Philip Hyde [1921-2006] was among the first photographers to feature and promote photographic imagery in support of environmental ideals. Beginning in the early 1950's, he along with Ansel Adams, and Eliot Porter, contributed to the growing body of work that came to be called the Western Landscape Tradition. Hyde was closely associated with the Sierra Club, and many of his photographs were used in various of its publications, as well as its books. Hyde was also among the first photographers to move to color, at a time when that technology was undergoing change.
This image is from the cover of the Sierra Club Bulletin of October 1951. It's a vertical study taken in Yosemite National Park, and is labeled "Tree and shadow near Peeler Lake."
What immediately strikes me about this image is its mystery of scale. Disjunctions of scale may seem like trick photography, if the eye doesn't perceive adequate context to determine size, position or relationship.

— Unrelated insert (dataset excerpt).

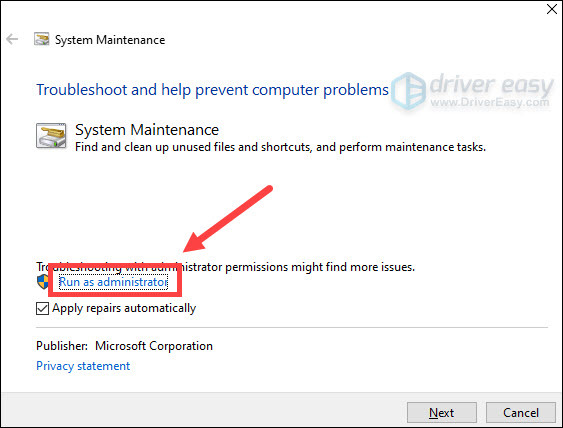Click the Driver Easy cube logo
The image size is (563, 428).
409,91
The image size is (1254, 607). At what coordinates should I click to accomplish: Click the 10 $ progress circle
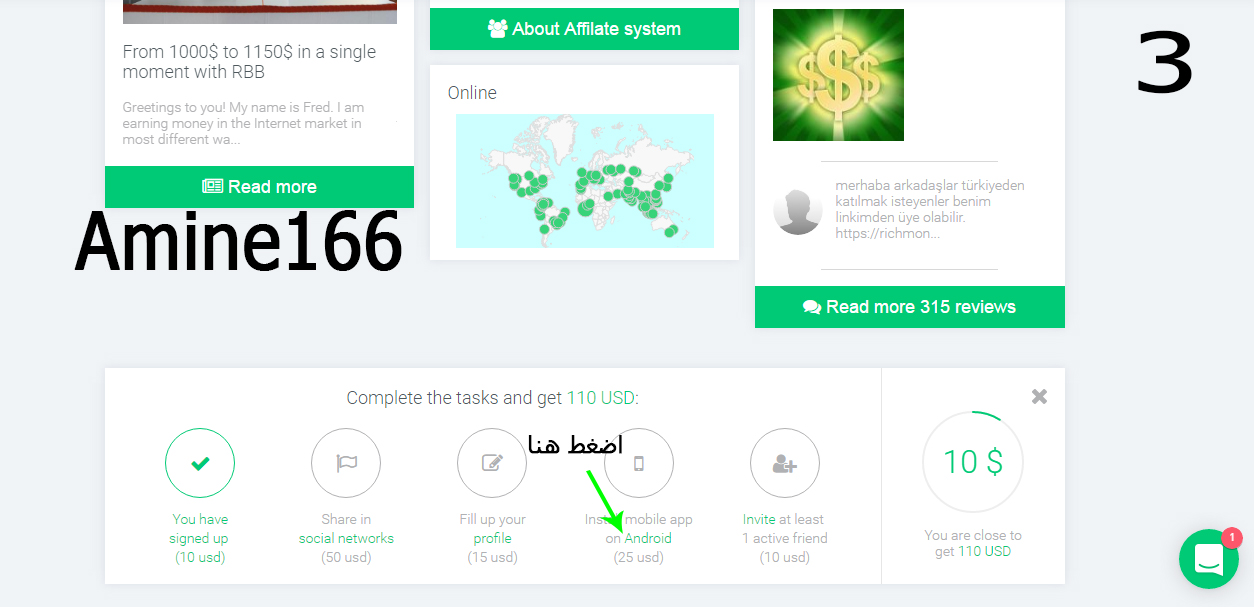tap(973, 462)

Is the "tree" 20 feet high, the image taken from a considerable height? Or is it a foot or two high, just a little seedling sprouting between boulders? The shadow suggests the latter, and the grain of the rock also confirms that.
I've actually witnessed this rock surface, known as "glacier polish" which one sees along the main roadway through the park. The big smooth granitic boulders are scored by sharply defined creases. It can make a very interesting visual image.
What I respond to is the delicacy of the twigs and the feathery shadow contrasted across the white mass of hard rock. Also, there's considerable tension created by the triangular intersection of divisions near the top of the frame. It's a classic black and white study, a moment caught near dawn or dusk when the light is tilting towards horizontal.
I was never a big fan of Hyde's color work. Perhaps it's because it always seems too staid and settled, predictable and flat. This image, however, explores another dimension.
It's also rather nostalgic. The Sierra Club was more militant and crusading in those days, as it spearheaded the campaign against environmental devastation. David Brower was its controversial crusader, and he believed in photography as a tool in rallying the troops (and the public) against the developers and engineers and exploiters who wanted to rip up the American outback for gain.
This photograph seems an innocent footnote to that noble history.